Reden

Ich sitze in meinem Pub, in dem ich schon im November letzten Jahres gerne saß. Damals wusste ich noch nicht, ob es wirklich klappt, dass ich hierher komme- nun ist es Realität. Damals war ich einer der wenigen Gäste, hab meinen Arrak vor mich hingesüffelt, heute, mitten im Sommer, ist die Bar gut besucht. Das Arrak- Süffeln geht auch im Sommer sehr gut. Am Nebentisch unterhalten sich zwei junge Frauen auf arabisch, Zigaretten in der Hand. An den Wänden Plakate der letzten und kommenden Kulturevents-

Ich bin gerne hier. Der laptop steht vor mir, eine neue Seite ist aufgeschlagen, ich lasse die Gedanken fließen. Gute Musik im Ohr, und Sprachen, die ich liebe, aber nicht verstehe, Bargeräusche, gedämpftes Licht, in dem ich auf sanfte Art unsichtbar werde, ich werde in Ruhe gelassen, lümmel auf gemütlichen Hockern in meiner kurzen Hose- die Temperaturen werden langsam menschenfreundlich...

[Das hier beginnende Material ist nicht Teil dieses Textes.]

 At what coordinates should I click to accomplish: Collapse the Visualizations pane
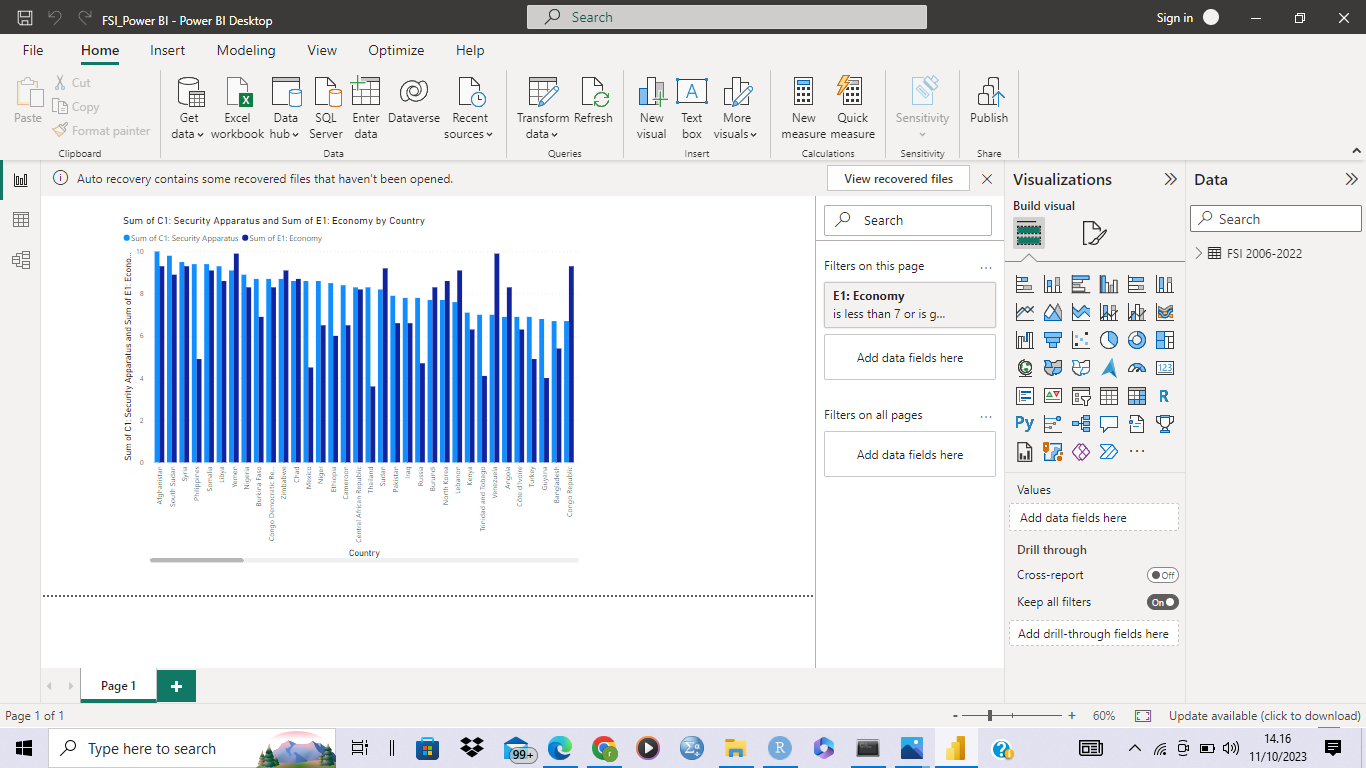click(x=1170, y=180)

Gerade fängt meine Nase den Duft von Gras ein...

"Reden" ist dieser Artikel überschrieben.

In Abwandlungen hat mich dieses Thema in den letzten Stunden und Tagen umkreist.

Reden 1: Ich beginne und ende meine "Runden" in der Drama- Group mit dem Ritual des "Redens". Füge weitere RedeRunden ein- in der Kürze liegt die Würze- jeder Teilnehmer nur zwei Sätze, das nimmt Stress raus und zwingt zur Konzentration auf das Wesentliche. Jede bekommt diesen Moment, es wird mehr und mehr genutzt- man sieht, wie es langsam verstanden wird. Und Reden ist untrennbar verbunden mit Zuhören.

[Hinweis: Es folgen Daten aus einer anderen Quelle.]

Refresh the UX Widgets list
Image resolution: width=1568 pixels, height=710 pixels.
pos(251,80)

Reden 2: Gestern war ich bei Judith, hörte ihr zu. Wie sie erzählte von ihrem bewegten Leben. Wird manches davon in mein Stück einfließen? 

Während ich bei Judith zu Besuch war, erhielt sie einen Anruf... Schwierigkeiten familiärer Art- und sie kann diesen nur begegnen, indem sie den Mut hat: zu reden. 

Reden 3: Im Bus, wieder mal auf dem Weg zum Strand, ein Gespräch mit Rita. Wir fahren am Beit Gefen vorbei, dem Arab- Jewish- culture - Centre. Meine Begeisterung für diesen Ort und dass ich da unbedingt hin will. Rita: I never have been there. Why, Rita? Nach fast 30 Jahren, in denen du nun in Haifa lebst? It doesn't work, they hate us... Aber: Dort wird etwas versucht, was so wichtig für diese Gesellschaft hier ist- der Hass muss heraus aus den Herzen. Den Anfang bei den Kindern zu machen, was kann es Besseres geben? Reden. Miteinander. 

Reden 4: Ich treffe mich mit Orin- er will Schauspieler werden. Der junge Mann hat den Kopf voller Ideen, will den nächsten Schritt gehen, trägt seine Zweifel mit sich und ist zugleich voller Kraft, Zuversicht und Lebensfreude. Und nun sitze ich mit ihm hier in dieser schönen kleinen Bar und rede über mein geliebtes Thema: das Theater, mein neues Stück. Er ist der Erste, dem ich hier davon erzähle. Und mit seinem und meinem etwas holprigen English hangeln wir uns an unseren Herzensthemen entlang, fragen nach, hören zu und: reden.